Pendant les vacances scolaires, mes parents m’emmenaient au village. J’y passais pratiquement trois mois à jouer avec mes cousins. Je jouais également dans le club de football du village « Tergal de Nyazo’o » C’était la reprise du nom du club de football des Blancs d’Ebolowa, « Tergal d’Ebolowa ». Ainsi que décrit plus haut, j’ai été le témoin de la barbarie qui régnait dans les villages à l’époque. Pratiquement tous les matches de football se soldaient par de terribles bagarres. Moi, au premier coup de poing, je me sauvais, pour ne pas voir mes lunettes voler en éclats. Avant les matches, il y avait souvent beaucoup de sorcellerie. Les joueurs passaient la nuit ensemble, certains à faire des invocations. Parfois, le matin, un membre de la délégation était chargé d’aller jeter un œuf dans les goals adverses, aussitôt le match lancé. Gare à lui s’il était surpris. Il allait passer de bien mauvais quarts d’heures.

Dans notre village, il y avait un grand cousin qui détenait le fétiche du coup de poing magique. Il nous le donnait par scarifications sur le poignet droit. En cas de bagarre, toute personne qui recevait un coup de poing de cette main était à terre. Et tant que vous n’aviez pas rouvert votre poing, elle se débattait au sol sans pouvoir se relever. A l’issue d’un match dans un village voisin où nous avions été copieusement rossés au cours d’une de ces terribles bagarres, tous les joueurs de « Tergal de Nayzo’o » s’étaient scarifiés, en prévoyance de futurs matches. Mais, la nouvelle s’était rapidement répandue que nous détenions déjà « l’ébolà », tel était le nom de ce fétiche, et plus aucune équipe n’avait encore accepté de livrer un match contre nous, d’autant que, pour cette année-là, les vacances étaient déjà pratiquement terminées. En conséquence, moi personnellement, je n’ai guère eu la possibilité d’expérimenter ce terrible coup de poing. Il comportait une variante, c’était celle de faire déféquer sur le champ de la diarrhée à quiconque l’aurait reçu. Lorsque je partais en France après mon baccalauréat, j’avais encore renouvelé ce fétiche pour me prémunir d’éventuelles bagarres là-bas contre les Blancs … Heureusement, je n’y ai jamais bagarré.

_Consigne_. Selon l'extrait de page, quel nom portait le fétiche du coup de poing magique ?

_Ensemble d'enregistrements_.
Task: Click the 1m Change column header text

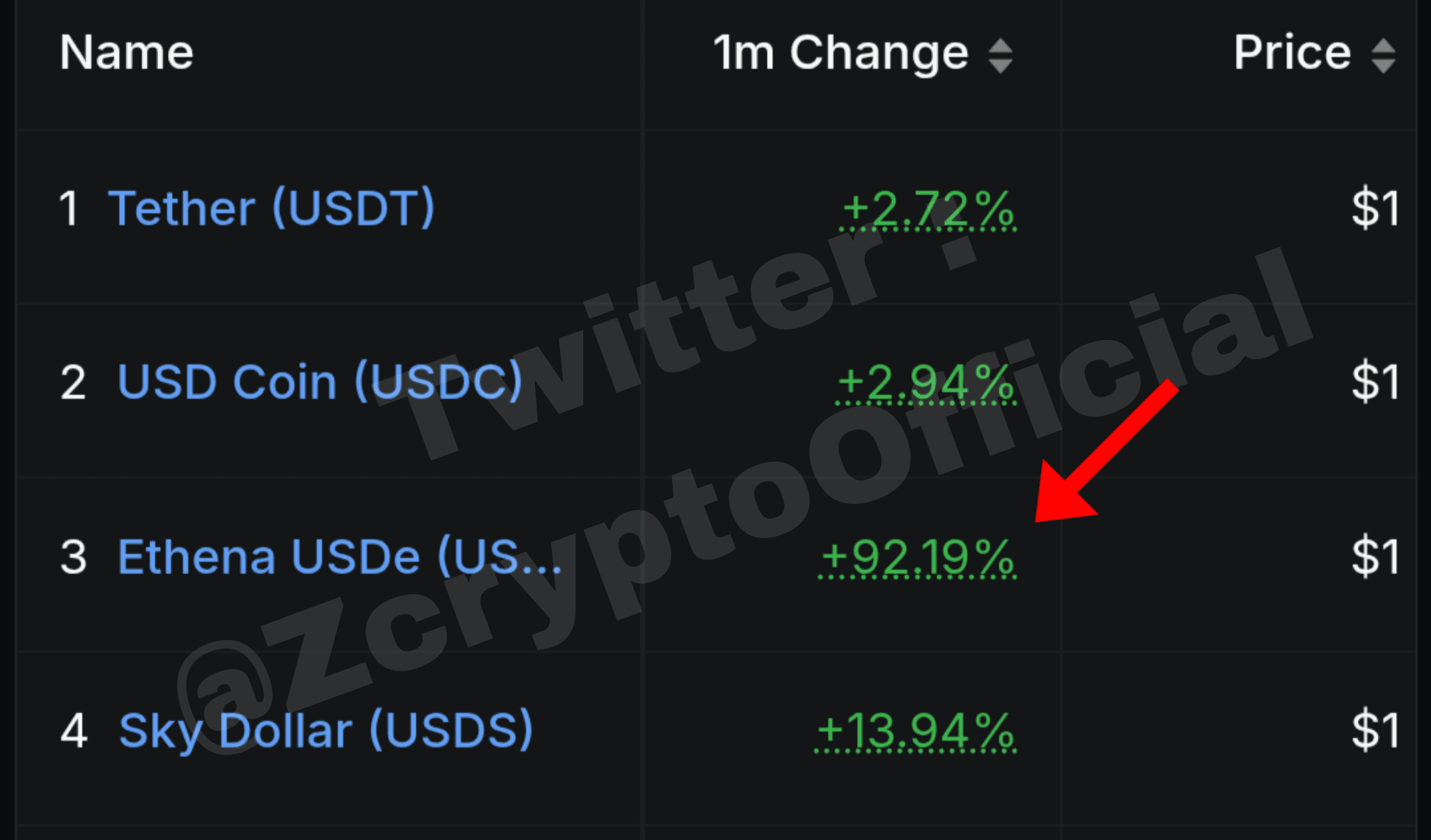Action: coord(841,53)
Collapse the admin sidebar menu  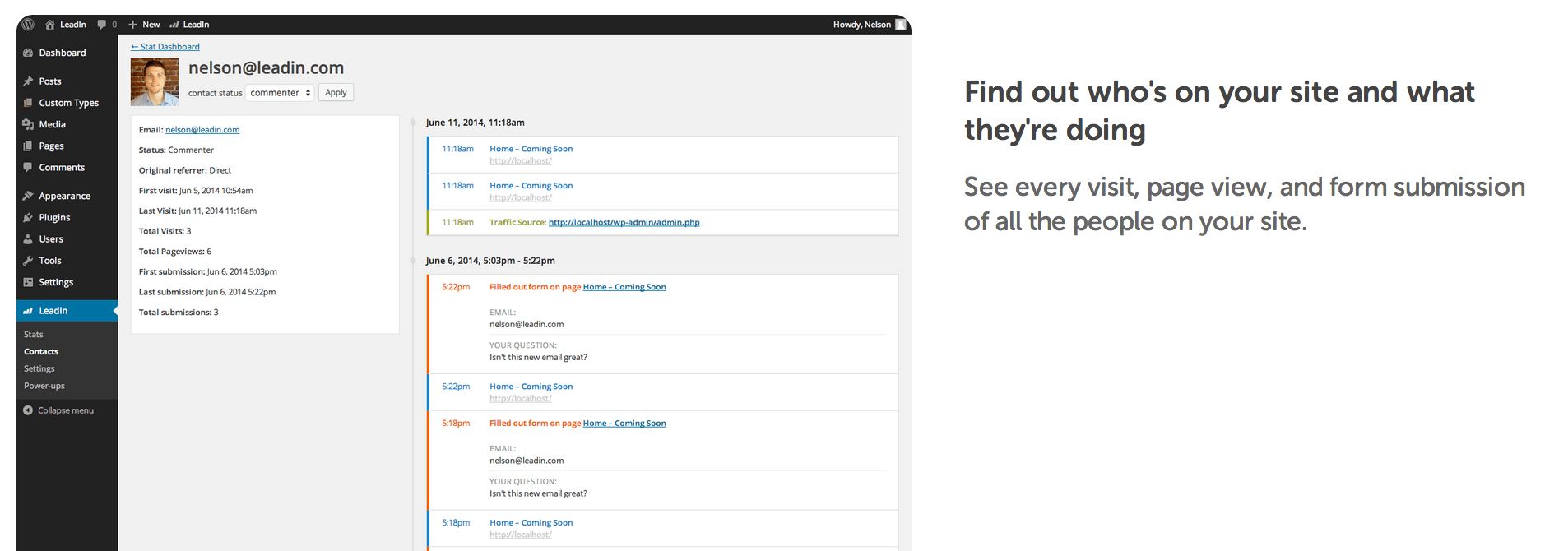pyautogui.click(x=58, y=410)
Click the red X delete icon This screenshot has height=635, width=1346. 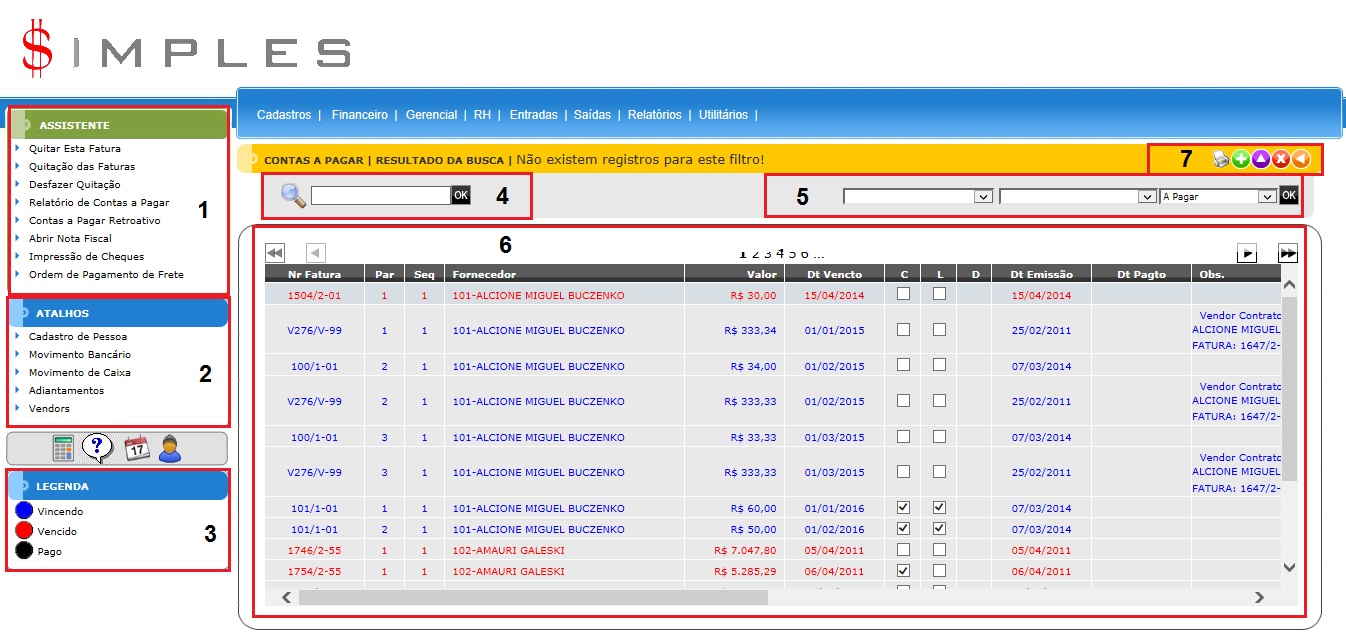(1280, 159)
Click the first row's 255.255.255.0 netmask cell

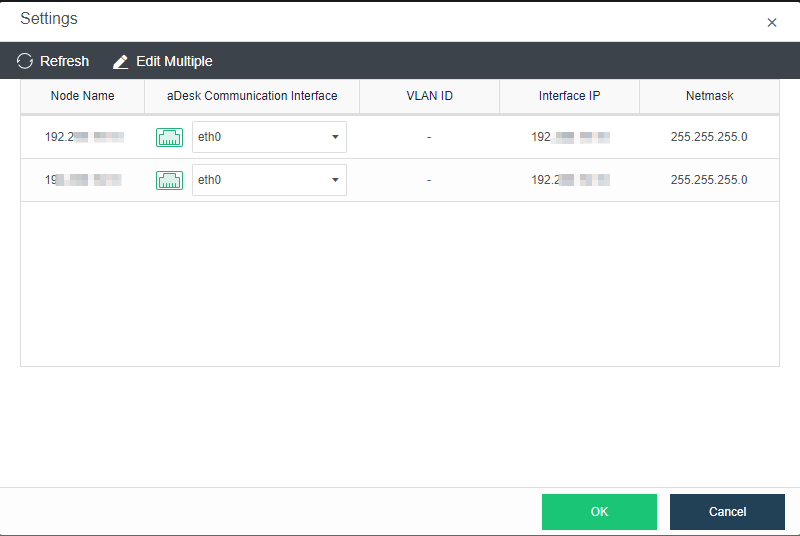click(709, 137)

_Résultat de l'exercice_. « L'ébolà ».